## Work to be completed
What lines of the material below hold the string "Given"? Copy them out.
* * *
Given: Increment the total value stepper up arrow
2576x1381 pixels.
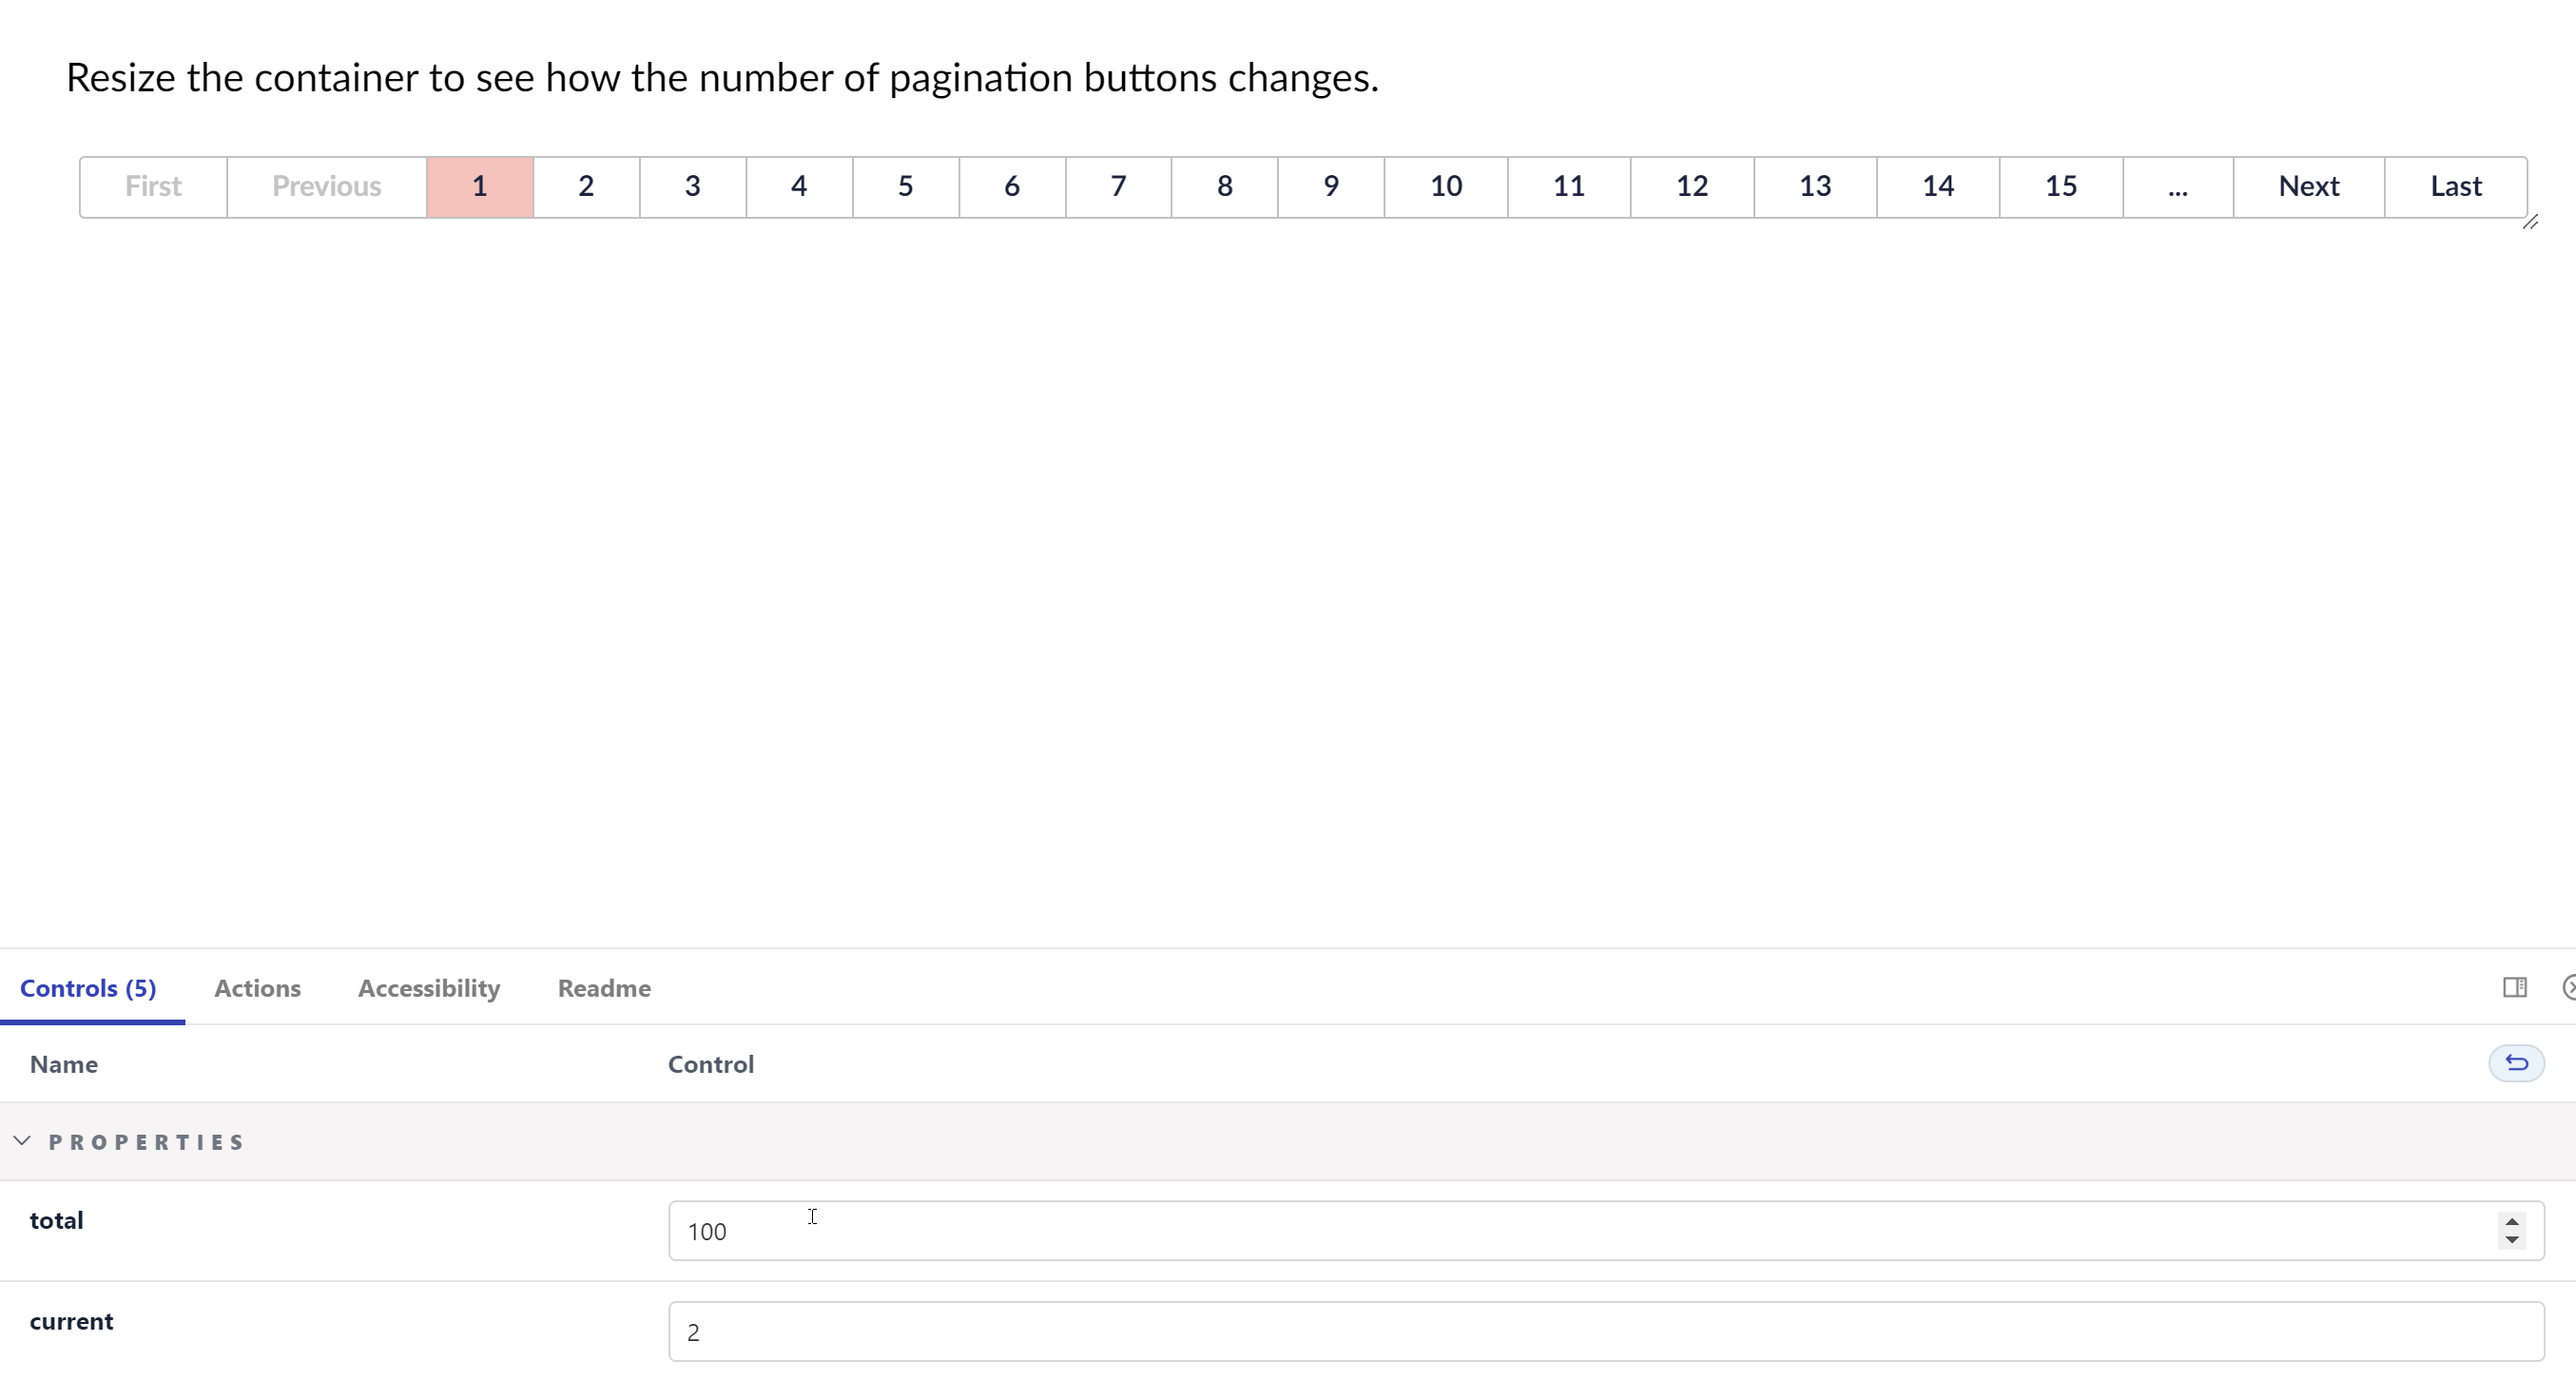Looking at the screenshot, I should [2512, 1221].
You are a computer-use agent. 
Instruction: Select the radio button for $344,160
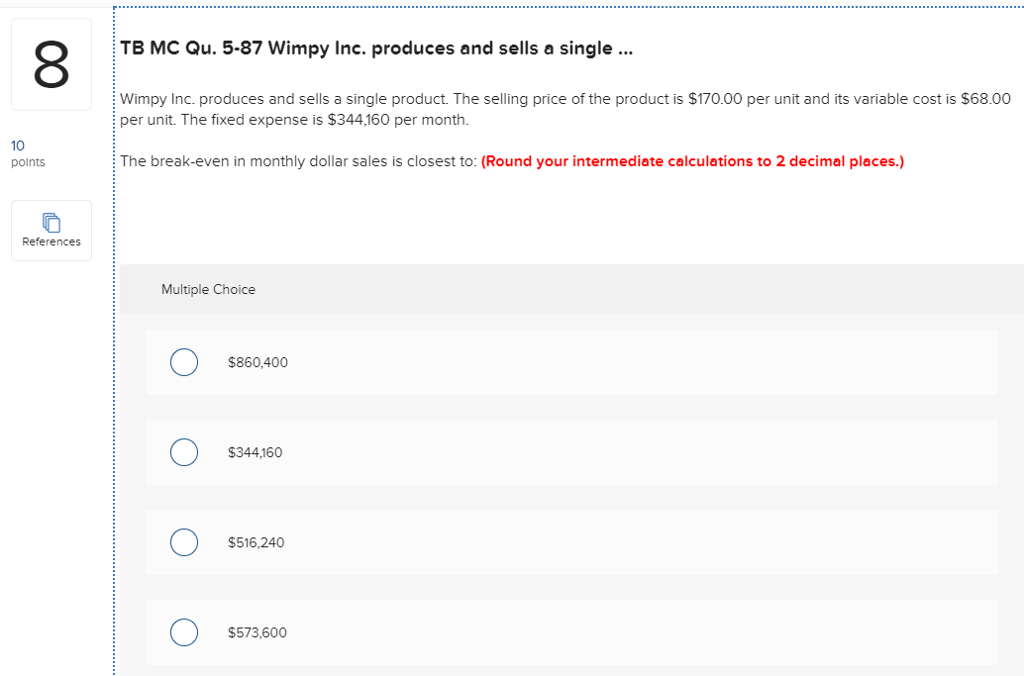tap(184, 452)
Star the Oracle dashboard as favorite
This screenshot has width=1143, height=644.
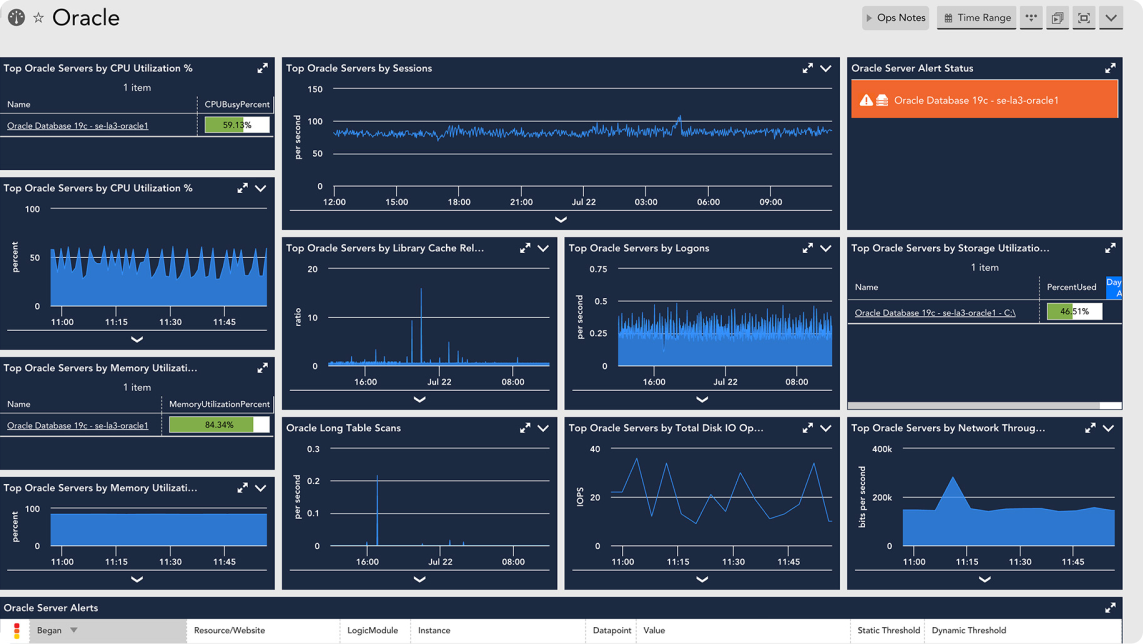(38, 18)
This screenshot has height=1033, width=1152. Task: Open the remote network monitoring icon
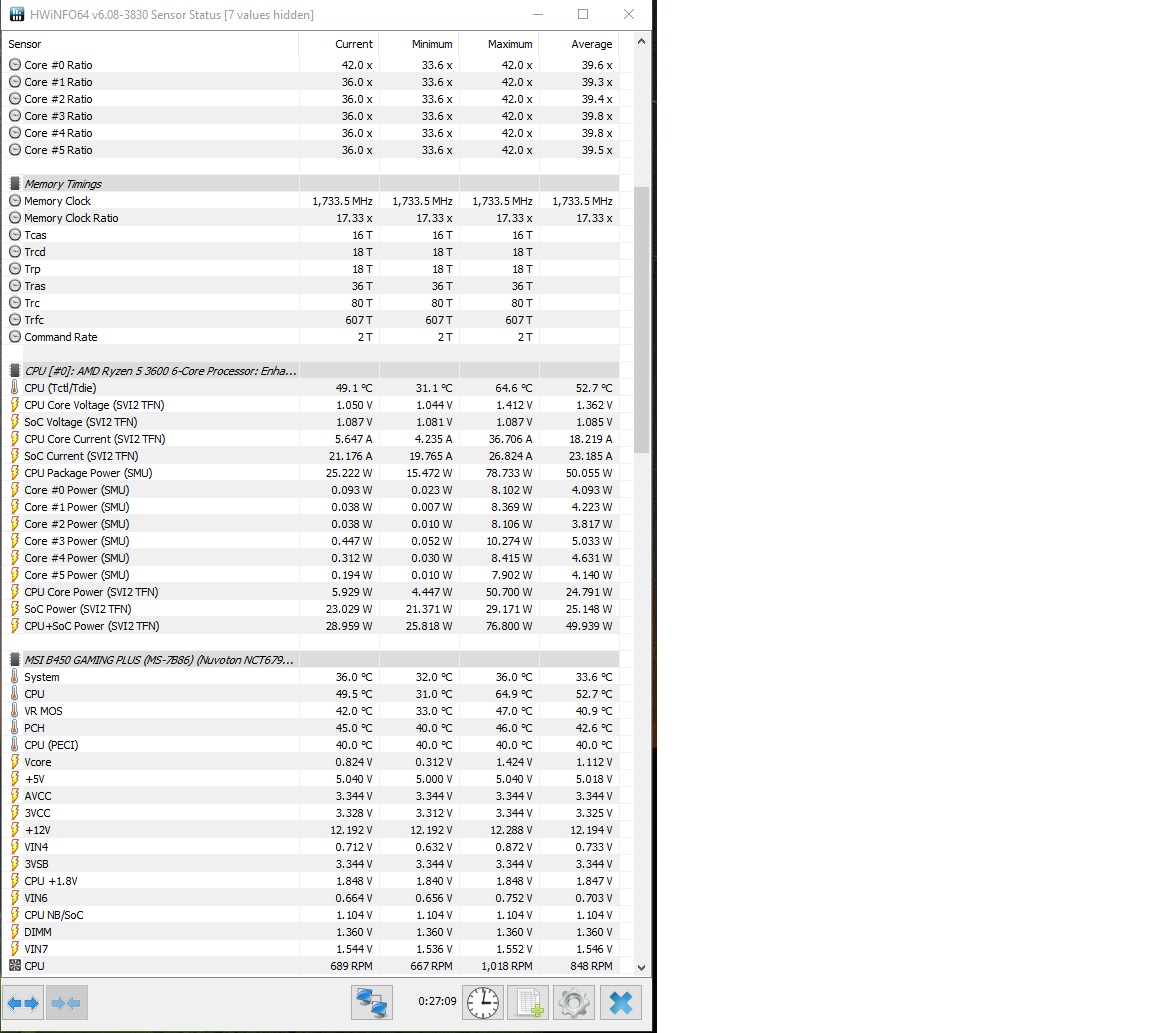371,1002
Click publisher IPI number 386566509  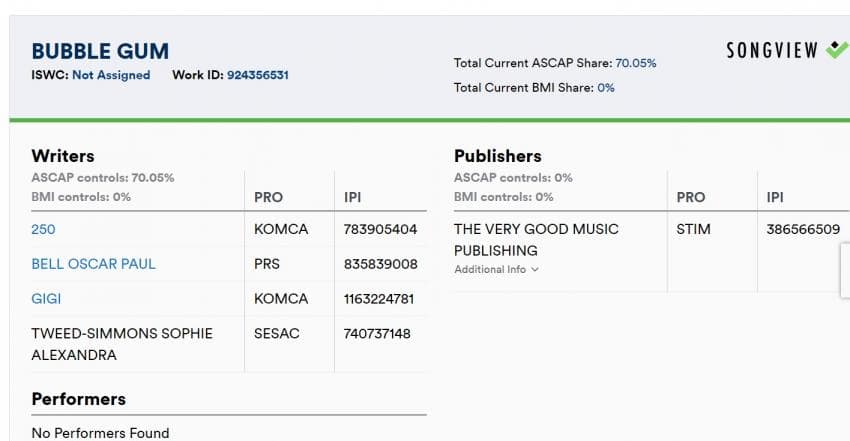(x=803, y=229)
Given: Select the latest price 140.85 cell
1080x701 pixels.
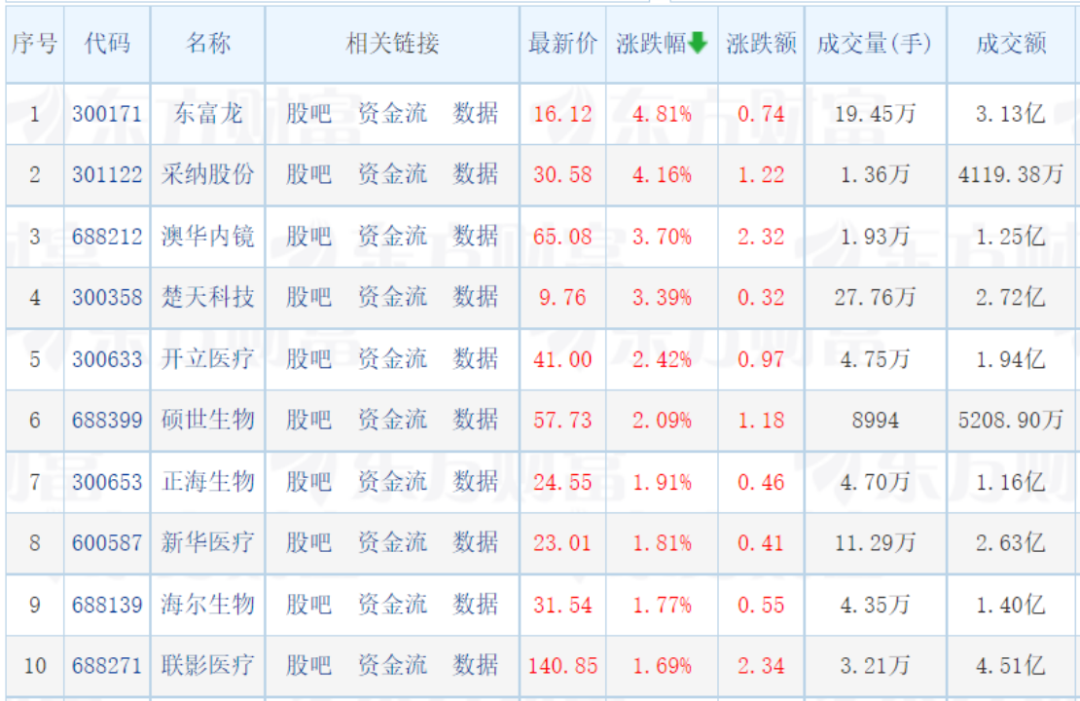Looking at the screenshot, I should [x=562, y=665].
* * *
## Your response
Given: Increment the total value stepper up arrow
Given: Select the latest price 140.85 cell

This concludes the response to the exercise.